Provided passage: Begin

At the other end of the spectrum is California. Three cities there have filed for bankruptcy protection and nine others have declared financial emergencies, yet the state has done nothing to help them.

Most states fall somewhere in the middle. When Central Falls. R.I., declared bankruptcy, the state responded quickly and assertively to manage the situation. The result: Central Falls was out of bankruptcy in 13 months, one of the shortest on record. Michigan has its emergency manager program, which it is using in a number of cities, including Detroit. And North Carolina has what is considered the most centralized system of municipal monitoring and oversight. Despite high unemployment, North Carolina has managed to keep city budget problems from spiraling out of control.

Overall, the report found:

  • Fewer than half of the states have laws allowing them to intervene in municipal finances.
  • Intervention practices vary among the 19 states that have some kind of program.
  • States tend to react to local government financial crises instead of trying to prevent them.
  • States often intervene to protect their own financial standing, as well as for other municipalities.
  • Local officials often resent state officials infringing on their rights to govern their own affairs.

So what are the key factors to a successful state intervention? According to the report, states should first design an intervention that returns day-to-day management of the city back to local officials as quickly as practical. This can reduce the tension that often arises when states intervene. Next, states and cities need to be proactive when it comes to detecting and tackling local financial problems. One way to do that is for troubled cities to adopt multiyear financial plans. States also have to weigh the costs and benefits of an intervention during tough economic times. Balance is important -- for both the state and the city. And finally, interventions need to be designed to involve all stakeholders and to be transparent when it comes to financial information.

Still, as Camden and New Jersey are finding out, state interventions can go only so far. While there have been some glimmers of hope -- the city's financial picture has improved after the job cuts and it has conducted its first property reevaluation in decades, doubling the net taxable value of its property -- it has a long, long way to go.

Provided passage: End

Job 1: According to the passage on state intervention in city finances, how long did it take Central Falls to get out of bankruptcy?
Job 2: From the passage on state intervention in city finances, write out everything from "At the other" down to "out of control.".

Input data: Begin

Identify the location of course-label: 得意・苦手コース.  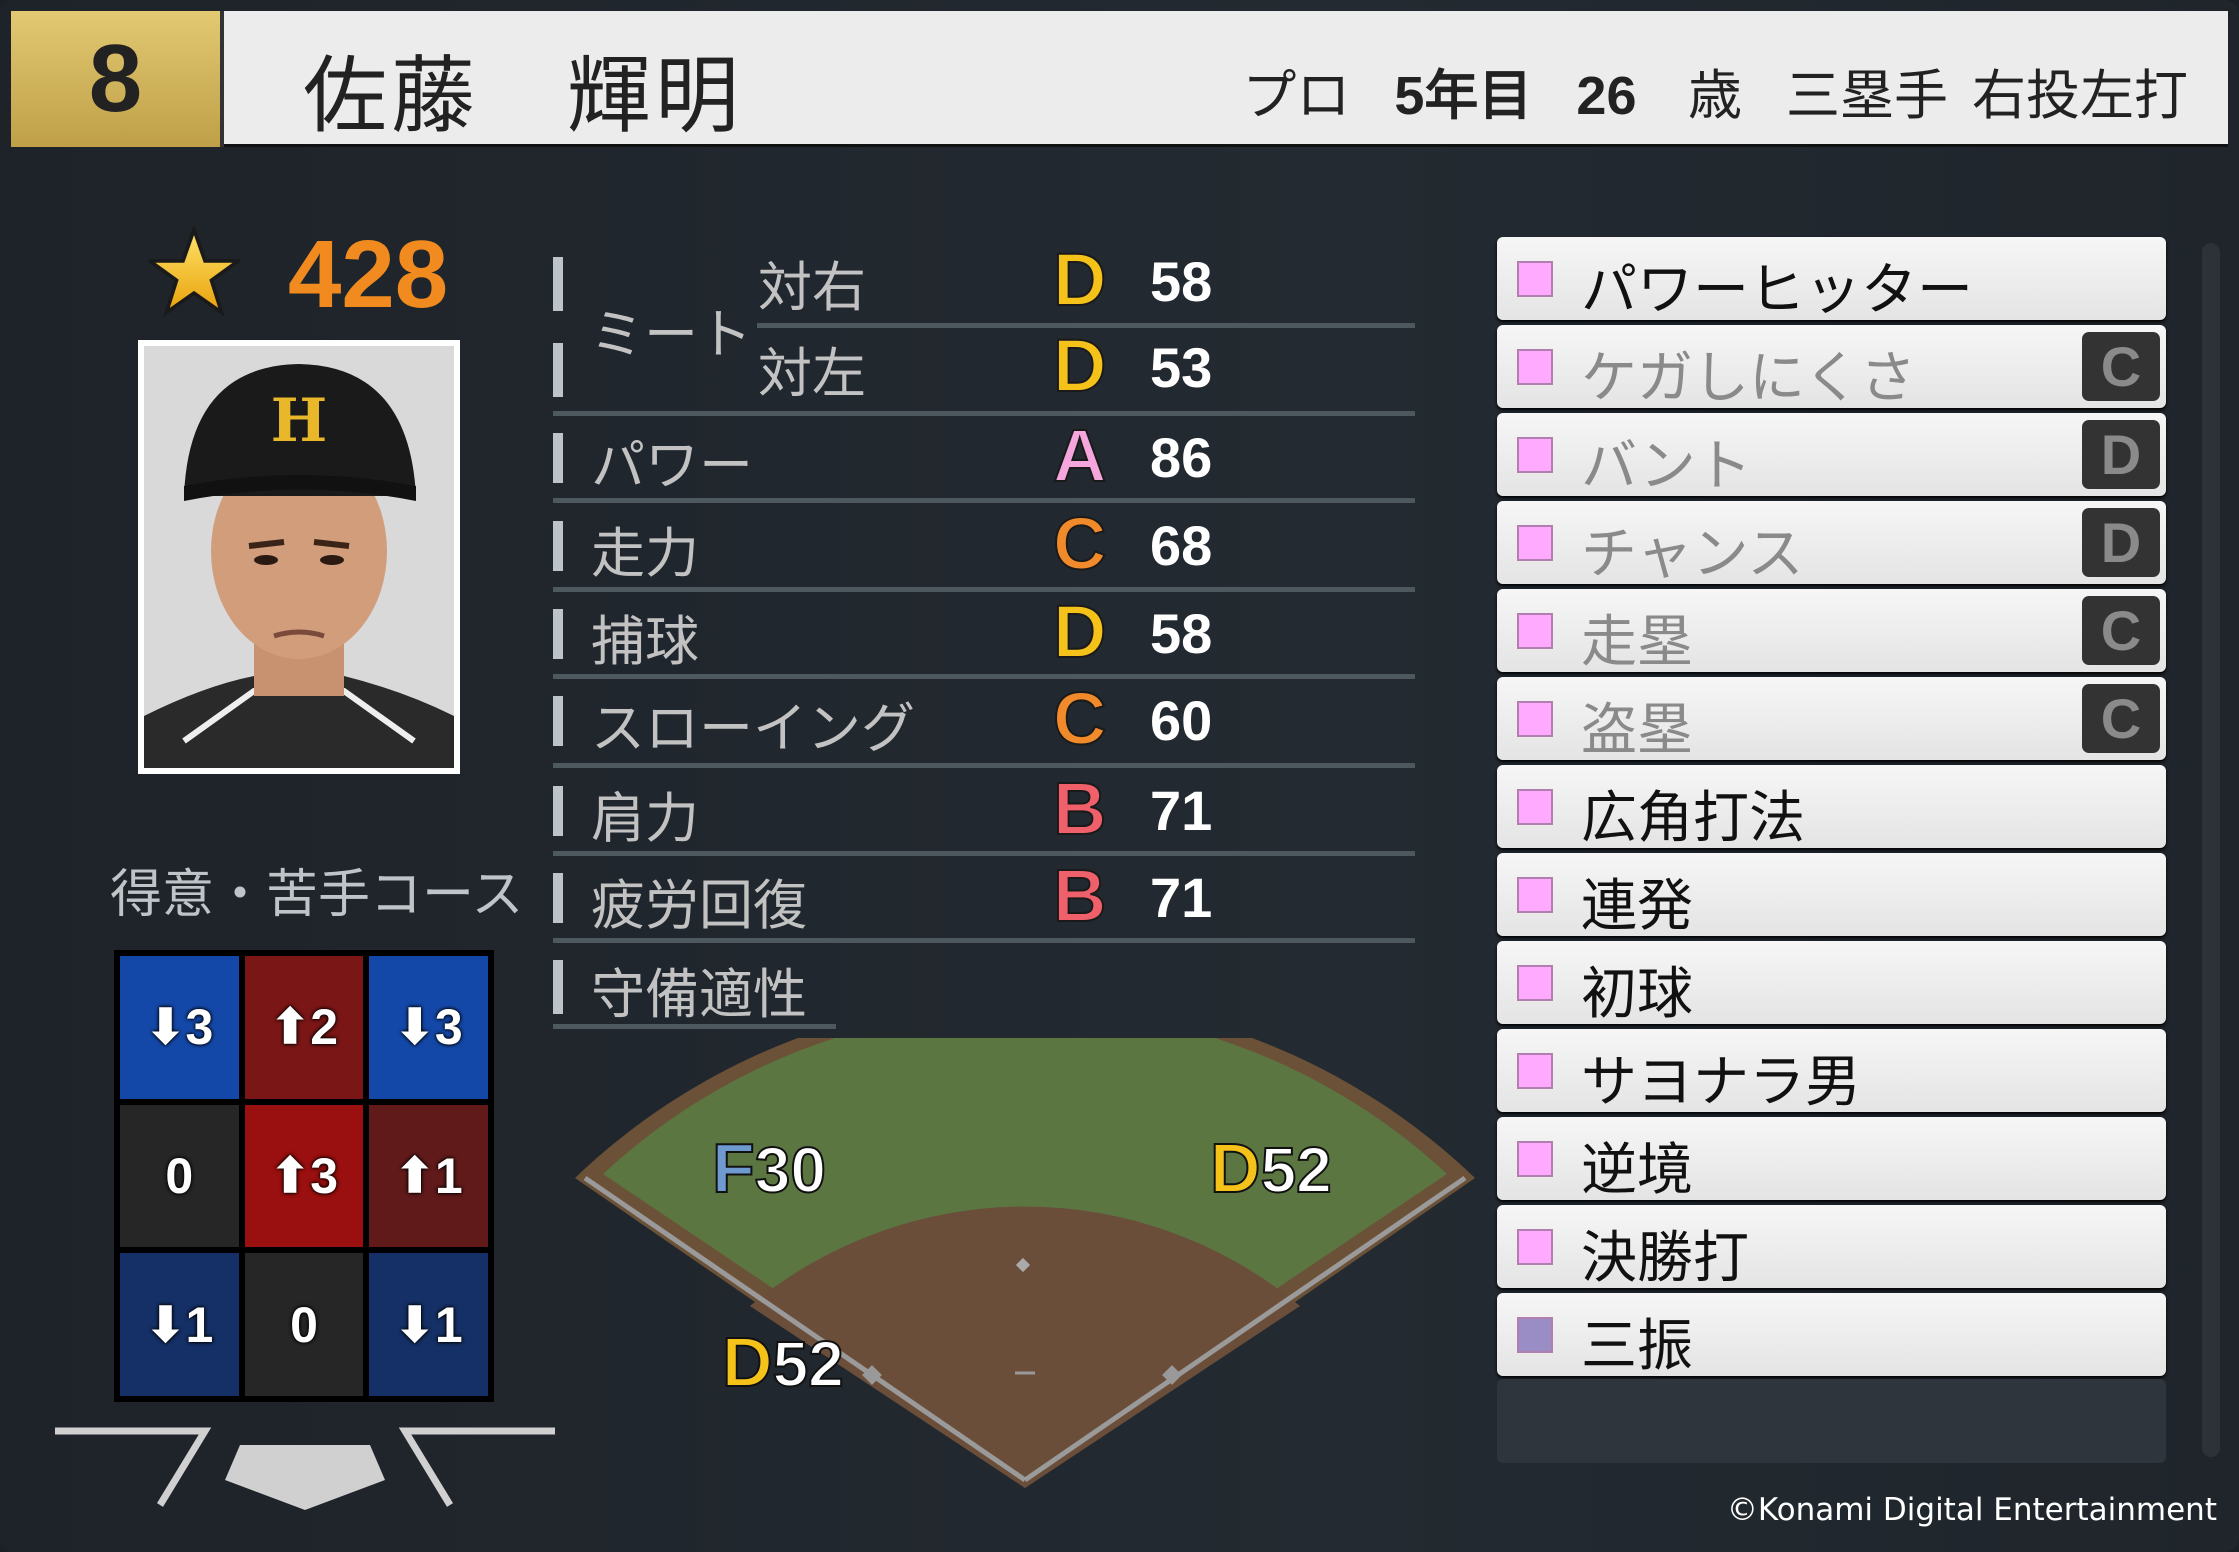
(317, 895).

Input data: End

Problem solution 1: 13 months

Problem solution 2:
At the other end of the spectrum is California. Three cities there have filed for bankruptcy protection and nine others have declared financial emergencies, yet the state has done nothing to help them.

Most states fall somewhere in the middle. When Central Falls. R.I., declared bankruptcy, the state responded quickly and assertively to manage the situation. The result: Central Falls was out of bankruptcy in 13 months, one of the shortest on record. Michigan has its emergency manager program, which it is using in a number of cities, including Detroit. And North Carolina has what is considered the most centralized system of municipal monitoring and oversight. Despite high unemployment, North Carolina has managed to keep city budget problems from spiraling out of control.